1) Is this a proper and legal interpretation of the regulations?
2) Is this the process by which democratic legislatures should make decisions?

The dais has been blocked before, and I am unaware of any effort to invoke protests in the hall as a technical impediment to electronic voting, requiring a show of hands to register votes. In other words, this would be a new interpretation of the regulations. If the courts were impartial, one could look toward the judicial branch for adjudication.

Absent a formal, legal interpretation, we can think about the ways in which democratic parliaments resolve disputes. Physically blocking the dais and access to the voting system is not a tactic taken in the spirit of compromise. But, the opposition would argue that it is the last line of defense against the "tyranny of the majority," especially a tyranny that they would argue is transforming Ukraine into an authoritarian society. While Americans often complain about the problems of filibuster and minority protections in Congress (especially the Senate) stifling action, Ukraine's parliament might benefit from these kinds of provisions. Instead, bare majorities are crafting laws with significant and negative implications for democracy and the rule of law. [As a side note, the quick publication of the roll call voting results without the use of the electronic voting system is suspicious - how did the Rada record individual member's votes?]

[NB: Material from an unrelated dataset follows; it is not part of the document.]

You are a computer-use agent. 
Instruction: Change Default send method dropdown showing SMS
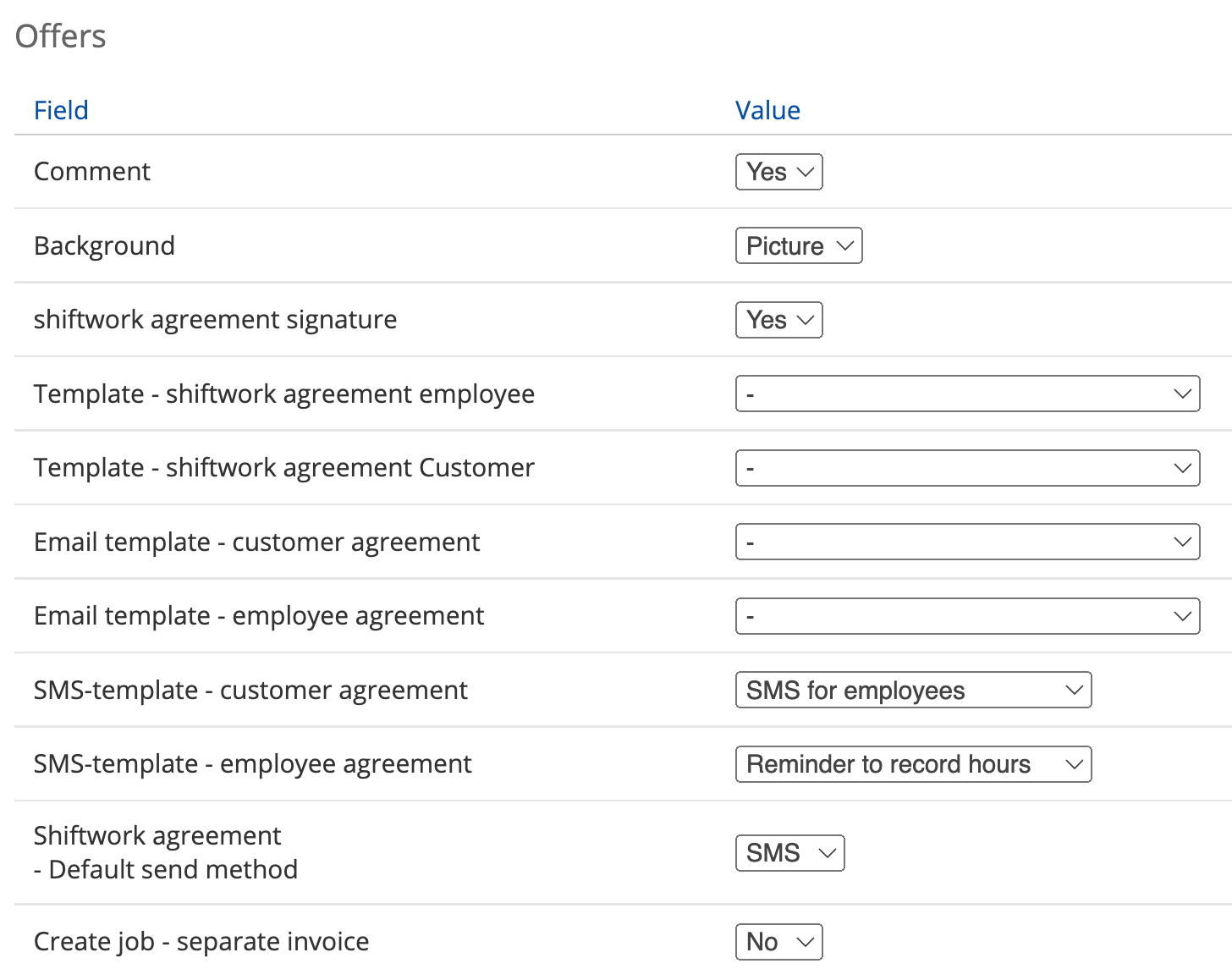(789, 853)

The procedural issues also raise a third question:
3) Are the provisions themselves consistent with a democratic system?

The decisions are designed to give the authorities leverage to shut down opposition protests and parties, and also target non-partisan organizations dedicated to rule of law. Party of Regions advocates note - rightly - that Viktor Yanukovych's 2010 election victory was democratic. Indeed, it was a rare case when observer organizations from the CIS, Europe, and the United States agreed that the process was credible, free, and fair. However, the victory did not absolve his administration of accountability for its actions and choices, nor did it give him a mandate to stifle the democratic processes that helped elevate him to the presidency. Hundreds of thousands of Ukrainian citizens mobilized to express their dissatisfaction with the decision to not sign the EU Association Agreement, and their elected deputies are representing that view in the Rada.

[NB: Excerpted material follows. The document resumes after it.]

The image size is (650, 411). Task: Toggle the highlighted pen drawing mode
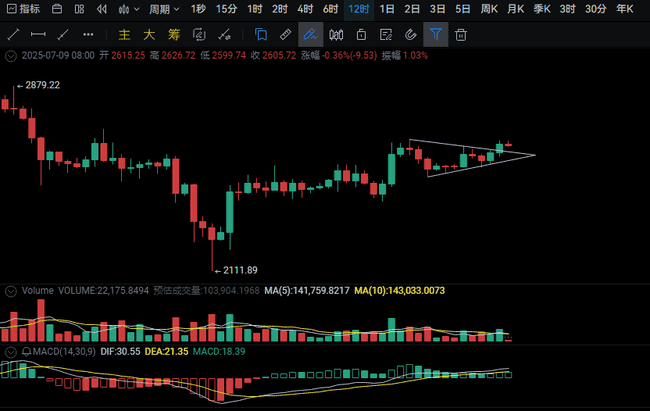coord(310,34)
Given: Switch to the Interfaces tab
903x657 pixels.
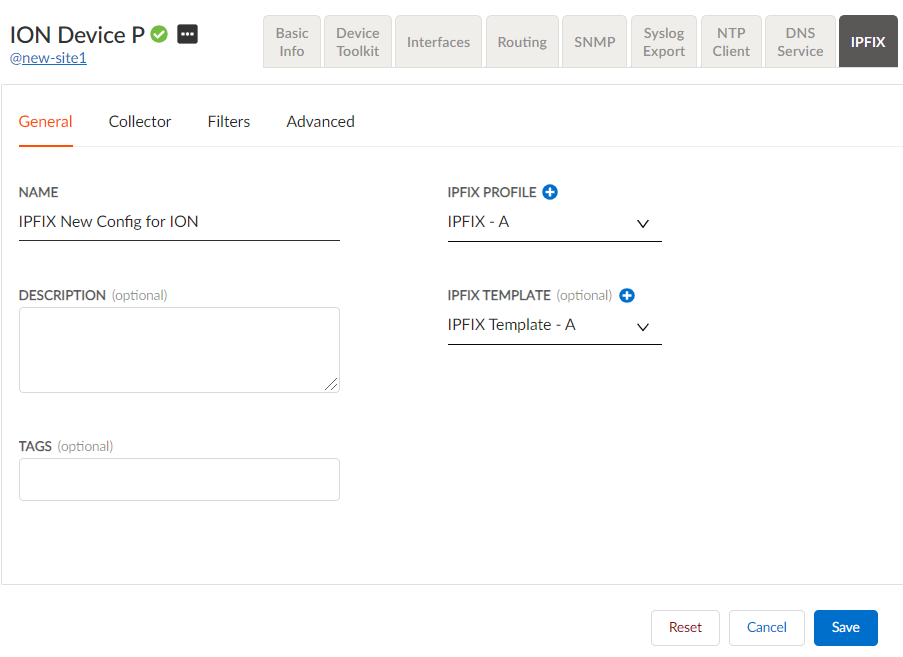Looking at the screenshot, I should click(x=438, y=42).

President Yanukovych has the option of veto, which the OSCE recommends. [UPDATE: Just as I posted this entry, Ukrainska Pravda reported that President Yanukovych signed the bills passed today into law. SECOND UPDATE: Apparently, the bills are not yet signed. THIRD UPDATE: Now (1/17/14) they have been signed.] Criminalizing peaceful protest and free expression using questionable procedures would further escalate the regime's actions undermining the crumbling foundations of Ukraine's nascent democracy.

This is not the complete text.